◆ **Instructions for the task**
Reproduce all of the records exactly.

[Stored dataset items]

[Start of section]

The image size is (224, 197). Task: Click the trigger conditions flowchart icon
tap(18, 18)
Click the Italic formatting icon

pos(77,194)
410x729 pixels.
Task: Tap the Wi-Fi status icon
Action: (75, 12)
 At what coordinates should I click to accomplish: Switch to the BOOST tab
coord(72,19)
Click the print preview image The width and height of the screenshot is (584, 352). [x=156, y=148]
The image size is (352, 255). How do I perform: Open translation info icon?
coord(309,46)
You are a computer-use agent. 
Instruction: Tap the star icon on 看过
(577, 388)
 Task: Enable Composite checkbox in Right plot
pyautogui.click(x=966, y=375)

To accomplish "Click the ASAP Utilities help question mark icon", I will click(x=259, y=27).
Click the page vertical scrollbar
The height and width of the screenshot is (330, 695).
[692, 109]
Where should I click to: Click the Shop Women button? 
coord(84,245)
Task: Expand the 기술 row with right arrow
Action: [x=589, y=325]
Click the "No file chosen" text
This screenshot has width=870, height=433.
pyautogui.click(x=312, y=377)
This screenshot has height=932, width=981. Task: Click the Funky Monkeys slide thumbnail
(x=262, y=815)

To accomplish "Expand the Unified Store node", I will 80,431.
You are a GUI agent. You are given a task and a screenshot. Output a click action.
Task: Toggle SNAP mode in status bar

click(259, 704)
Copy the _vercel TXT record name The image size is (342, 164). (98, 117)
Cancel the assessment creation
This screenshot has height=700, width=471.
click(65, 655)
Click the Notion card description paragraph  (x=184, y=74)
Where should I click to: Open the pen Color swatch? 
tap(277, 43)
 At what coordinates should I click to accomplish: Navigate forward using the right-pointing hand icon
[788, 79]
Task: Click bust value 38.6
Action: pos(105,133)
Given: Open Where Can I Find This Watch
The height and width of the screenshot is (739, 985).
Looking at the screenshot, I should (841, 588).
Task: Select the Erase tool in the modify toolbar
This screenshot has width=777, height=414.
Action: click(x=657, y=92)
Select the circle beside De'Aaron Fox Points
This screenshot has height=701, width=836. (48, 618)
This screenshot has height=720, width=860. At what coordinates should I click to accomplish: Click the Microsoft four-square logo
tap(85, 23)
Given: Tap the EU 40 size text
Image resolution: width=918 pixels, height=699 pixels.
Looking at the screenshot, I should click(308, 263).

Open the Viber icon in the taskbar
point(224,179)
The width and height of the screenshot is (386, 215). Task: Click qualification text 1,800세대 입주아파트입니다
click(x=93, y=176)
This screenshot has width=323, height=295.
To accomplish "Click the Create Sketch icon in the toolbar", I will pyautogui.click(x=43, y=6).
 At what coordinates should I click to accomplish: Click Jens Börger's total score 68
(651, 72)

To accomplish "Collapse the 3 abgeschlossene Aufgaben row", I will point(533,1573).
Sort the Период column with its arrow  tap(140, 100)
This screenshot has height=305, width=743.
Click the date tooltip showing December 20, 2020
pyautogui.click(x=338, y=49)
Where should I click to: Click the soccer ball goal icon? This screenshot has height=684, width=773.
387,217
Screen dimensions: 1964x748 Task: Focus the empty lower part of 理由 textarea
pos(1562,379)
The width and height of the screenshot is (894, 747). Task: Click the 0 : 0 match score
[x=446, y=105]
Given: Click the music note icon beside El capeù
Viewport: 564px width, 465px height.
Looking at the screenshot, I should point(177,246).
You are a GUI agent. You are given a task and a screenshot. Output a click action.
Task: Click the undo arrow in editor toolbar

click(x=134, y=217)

[End of section]

◆ **Result of the exercise**
The image size is (224, 197). Task: Click the trigger conditions flowchart icon
tap(18, 18)
Click the Italic formatting icon

pos(77,194)
410x729 pixels.
Task: Tap the Wi-Fi status icon
Action: (75, 12)
 At what coordinates should I click to accomplish: Switch to the BOOST tab
coord(72,19)
Click the print preview image The width and height of the screenshot is (584, 352). [x=156, y=148]
The image size is (352, 255). How do I perform: Open translation info icon?
coord(309,46)
You are a computer-use agent. 
Instruction: Tap the star icon on 看过
(577, 388)
 Task: Enable Composite checkbox in Right plot
pyautogui.click(x=966, y=375)

To accomplish "Click the ASAP Utilities help question mark icon", I will click(x=259, y=27).
Click the page vertical scrollbar
The height and width of the screenshot is (330, 695).
[692, 109]
Where should I click to: Click the Shop Women button? 
coord(84,245)
Task: Expand the 기술 row with right arrow
Action: [x=589, y=325]
Click the "No file chosen" text
This screenshot has width=870, height=433.
pyautogui.click(x=312, y=377)
This screenshot has height=932, width=981. Task: Click the Funky Monkeys slide thumbnail
(x=262, y=815)

To accomplish "Expand the Unified Store node", I will 80,431.
You are a GUI agent. You are given a task and a screenshot. Output a click action.
Task: Toggle SNAP mode in status bar

click(259, 704)
Copy the _vercel TXT record name The image size is (342, 164). (98, 117)
Cancel the assessment creation
This screenshot has height=700, width=471.
click(65, 655)
Click the Notion card description paragraph  (x=184, y=74)
Where should I click to: Open the pen Color swatch? 
tap(277, 43)
 At what coordinates should I click to accomplish: Navigate forward using the right-pointing hand icon
[788, 79]
Task: Click bust value 38.6
Action: pos(105,133)
Given: Open Where Can I Find This Watch
The height and width of the screenshot is (739, 985).
Looking at the screenshot, I should (841, 588).
Task: Select the Erase tool in the modify toolbar
This screenshot has width=777, height=414.
Action: click(x=657, y=92)
Select the circle beside De'Aaron Fox Points
This screenshot has height=701, width=836. (48, 618)
This screenshot has height=720, width=860. At what coordinates should I click to accomplish: Click the Microsoft four-square logo
tap(85, 23)
Given: Tap the EU 40 size text
Image resolution: width=918 pixels, height=699 pixels.
Looking at the screenshot, I should click(308, 263).

Open the Viber icon in the taskbar
point(224,179)
The width and height of the screenshot is (386, 215). Task: Click qualification text 1,800세대 입주아파트입니다
click(x=93, y=176)
This screenshot has width=323, height=295.
To accomplish "Click the Create Sketch icon in the toolbar", I will pyautogui.click(x=43, y=6).
 At what coordinates should I click to accomplish: Click Jens Börger's total score 68
(651, 72)

To accomplish "Collapse the 3 abgeschlossene Aufgaben row", I will point(533,1573).
Sort the Период column with its arrow  tap(140, 100)
This screenshot has height=305, width=743.
Click the date tooltip showing December 20, 2020
pyautogui.click(x=338, y=49)
Where should I click to: Click the soccer ball goal icon? This screenshot has height=684, width=773.
387,217
Screen dimensions: 1964x748 Task: Focus the empty lower part of 理由 textarea
pos(1562,379)
The width and height of the screenshot is (894, 747). Task: Click the 0 : 0 match score
[x=446, y=105]
Given: Click the music note icon beside El capeù
Viewport: 564px width, 465px height.
Looking at the screenshot, I should point(177,246).
You are a GUI agent. You are given a task and a screenshot. Output a click action.
Task: Click the undo arrow in editor toolbar

click(x=134, y=217)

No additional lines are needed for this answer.